Der Unfallchirurg und Orthopäde als Gutachter

The trauma and orthopedic surgeon as an expert witness

Klaus Dresing 1,2,
PMCID: PMC10157564  PMID: 37140638

Die Tätigkeit als Unfallchirurg und Orthopäde beinhaltet neben der primären Versorgung und Betreuung von Patienten und Verletzen die Begutachtung. Eigene oder fremde Patienten werden begutachtet, entsprechend den verschiedenen Rechtsgebieten.

In der Weiterbildung in O und U sind in den Ordnungen die Anfertigung von Gutachten Teil der Weiterbildung. Das ärztliche Gutachten soll wissenschaftlich fundierte Schlussfolgerungen über den Gesundheitszustand oder funktionelle Einschränkungen eines Patienten oder einer Patientin geben. Die Befähigung dazu sollte in der Weiterbildung erworben werden. Strukturiertes Vorgehen bei der Gutachtenerstellung kann eigene Behandlungsprozesse verbessern helfen. Nicht nur aus eigenen Fehlern, sondern auch aus Fehlern anderer, die bei den Gutachten analysiert werden können, lernen die gutachterlich Tätigen. Gutachten in der Weiterbildung sind für das weitere Berufsleben von enormer Bedeutung. Die verschiedenen Rechtsgebiete haben unterschiedliche Anforderungen an die Gutachtenprozesse. Wir unterscheiden Sozialrecht, Verwaltungsrecht, Zivilrecht, Arbeitsrecht und Strafrecht. Auftraggeber können Rentenversicherungen, Behörden, private Versicherungen, Gesetzliche Unfallversicherung, Gerichte, Staatsanwaltschaften u. a. sein. Die Ausbildung in der gutachterlichen Tätigkeit wird teilweise stiefmütterlich während der Weiterbildung geführt. Ein spezielles Weiterbildungs-Curriculum in O+U existiert selten in den Kliniken. Eine strukturierte Weiterbildung wie die curriculäre Fortbildung „Medizinische Begutachtung der Ärztekammern“ existiert nicht. Hier könnte ein Mentorenprogramm während der Weiterbildung unterstützen. Die Kriterien bei der Erstellung lassen sich mit dem Akronym GUTACHTEN zusammenfassen: Genauigkeit, Untersuchung, Timing, Anamnese/Analyse, Chirurgie, Herausforderung, Tatsachen, Eigeninitiative, Nachschlagen.

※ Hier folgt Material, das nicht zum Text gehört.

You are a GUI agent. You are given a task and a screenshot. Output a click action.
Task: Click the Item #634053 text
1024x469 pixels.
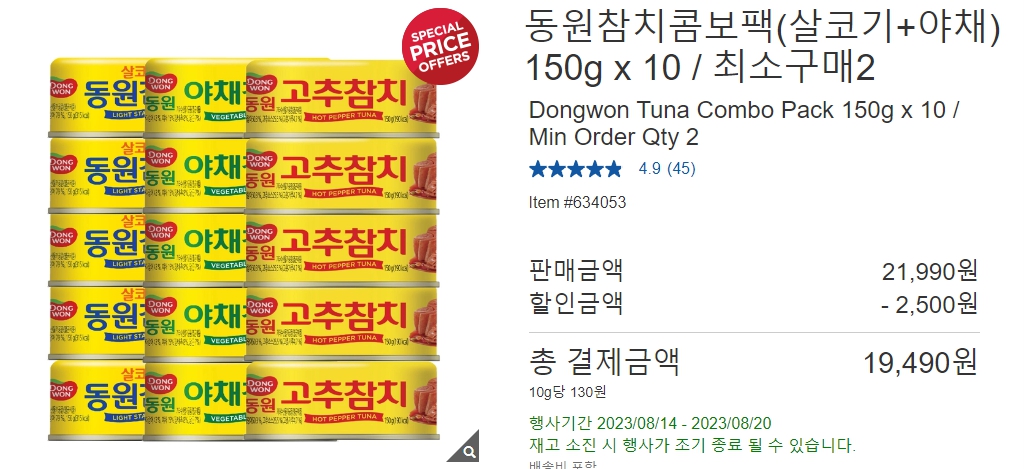[x=577, y=202]
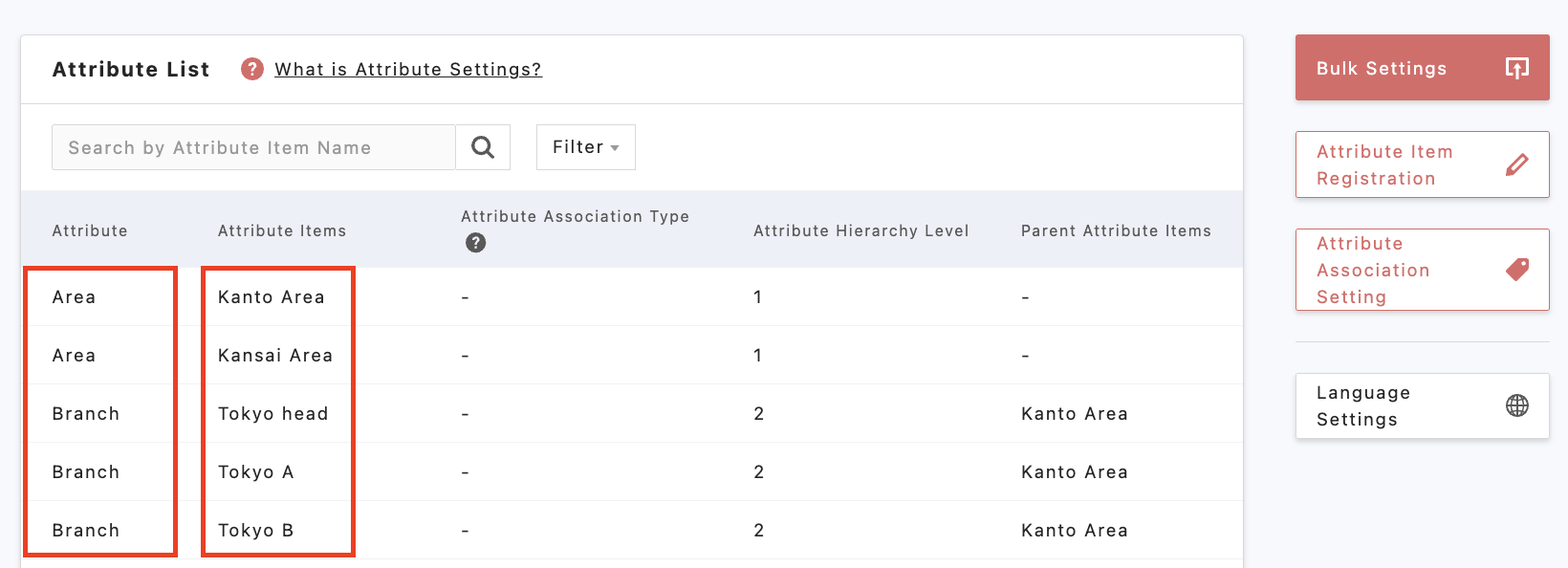Focus the Search by Attribute Item Name field
This screenshot has height=568, width=1568.
click(253, 147)
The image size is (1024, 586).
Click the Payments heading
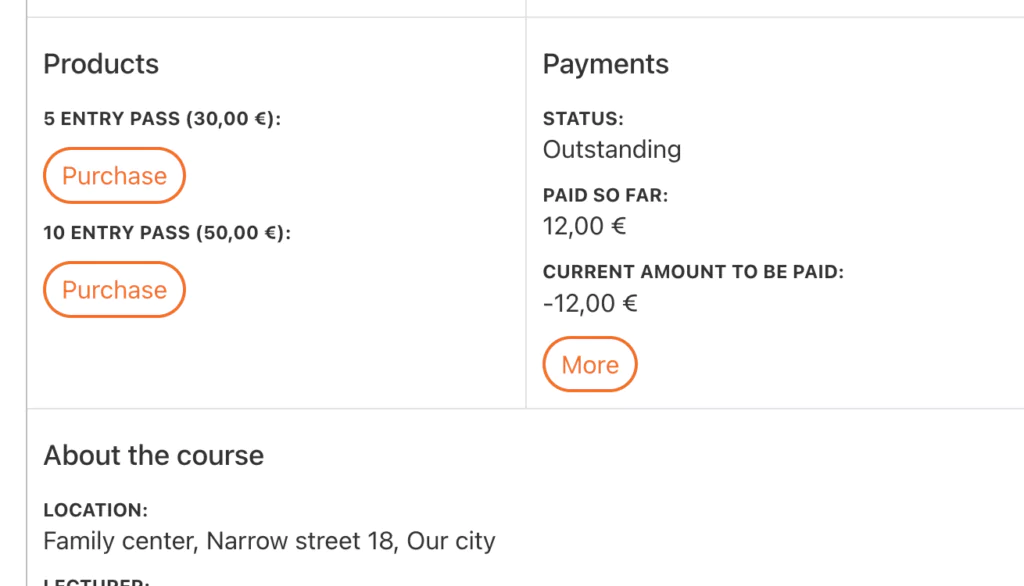click(605, 64)
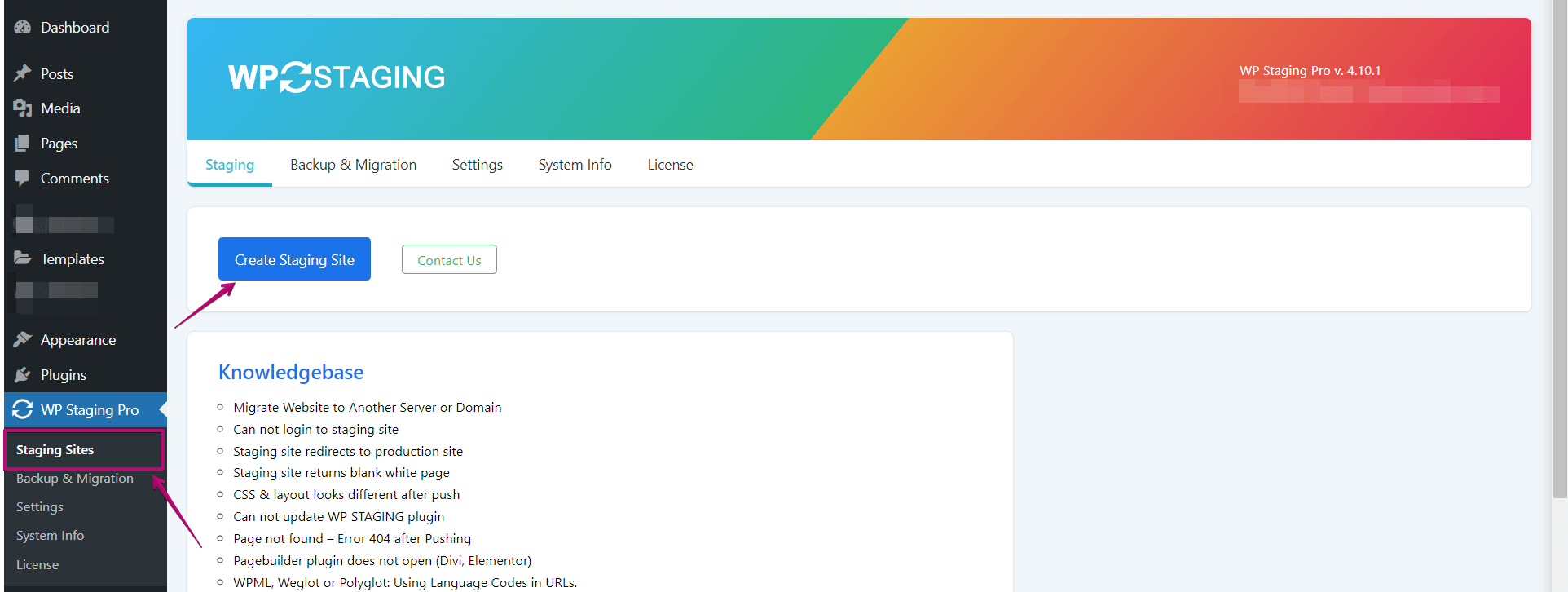
Task: Click the Comments speech bubble icon
Action: tap(22, 179)
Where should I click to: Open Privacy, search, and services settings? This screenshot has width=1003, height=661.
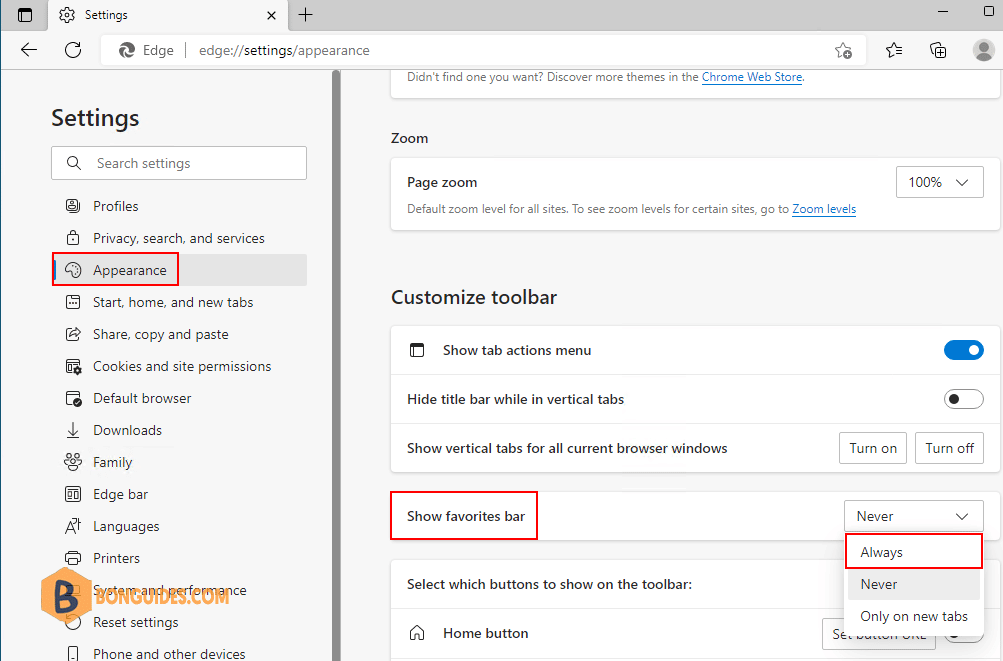178,238
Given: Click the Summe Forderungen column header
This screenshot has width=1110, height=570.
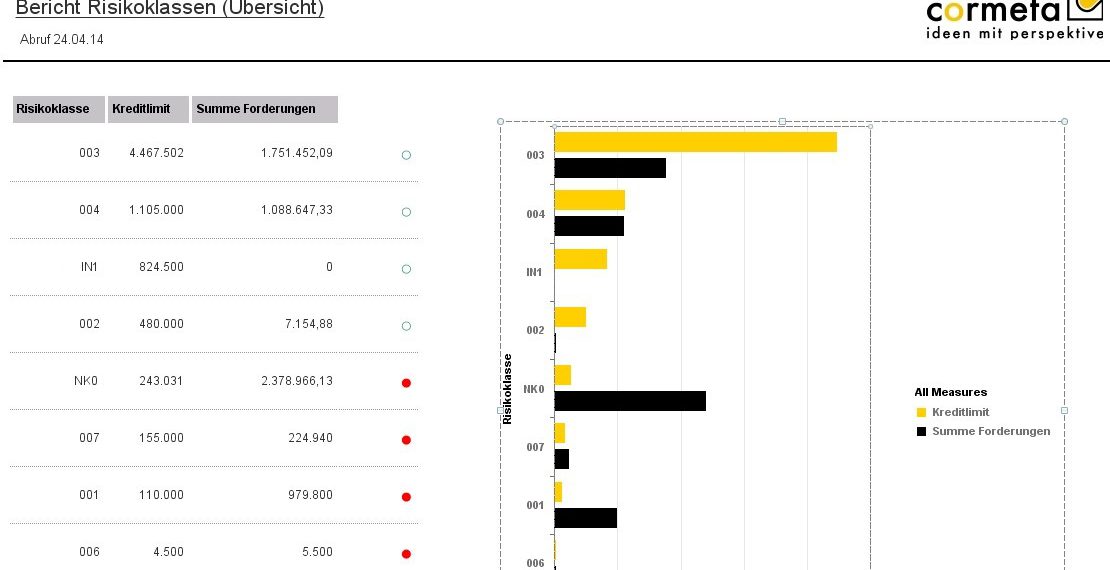Looking at the screenshot, I should [264, 109].
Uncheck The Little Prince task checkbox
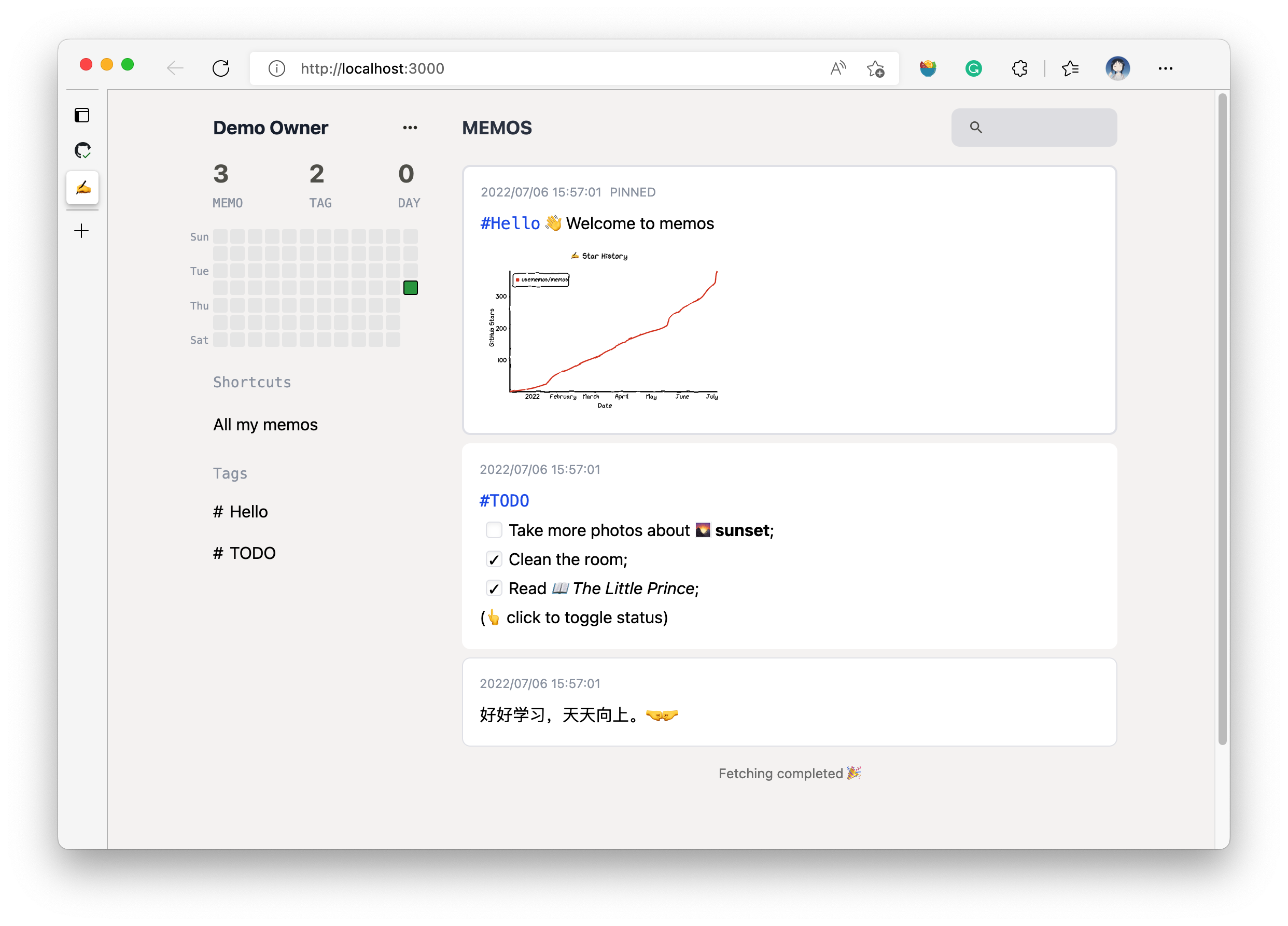The width and height of the screenshot is (1288, 926). click(x=494, y=588)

Bei einem Gutachtenauftrag hat der Auftraggeber Erwartungen an die Sachverständigen

Das medizinische Gutachten ist als Hilfsmittel für juristische Auftraggeber gedacht. Die Schlüsselmerkmale, die ein gutes Gutachten ausmachen, sind: Die Gutachterinnen und Gutachter müssen sich durch fachliche Kompetenz, Unvoreingenommenheit und Neutralität auszeichnen. Sie müssen die wesentlichen Teile des Gutachtens persönlich erbringen. Und sie sollten die (Beweis‑)Fragen schlüssig und nachvollziehbar darstellen. Eine klare Gliederung von Gutachten ist wichtig, um alle geforderten Aspekte zu berücksichtigen.

Bei der Bewertung und Einordnung von Schäden und Funktionseinbußen werden seit Langem Tabellenwerke sowohl in der Gesetzlichen als auch in der Privaten Unfallversicherung eingesetzt. Einige Autoren glauben, die Tabellenwerke seien Mitte bis Ende des letzten Jahrhunderts entwickelt worden. Die MdE-Werte sind jedoch nicht erst mit der Einführung der gesetzlichen Unfallversicherung Ende des 19. Jahrhunderts entstanden, geschweige denn in den letzten Jahrzehnten. Diese gehen auf das Jahrtausende alte Talionsprinzip zurück, einer Grundform des materiellen Haftpflichtrechts, nach dem der Schädiger dem Geschädigten – bei einer schuldhaften Beeinträchtigung der Gesundheit – den dadurch entstandenen materiellen Verlust ersetzten muss.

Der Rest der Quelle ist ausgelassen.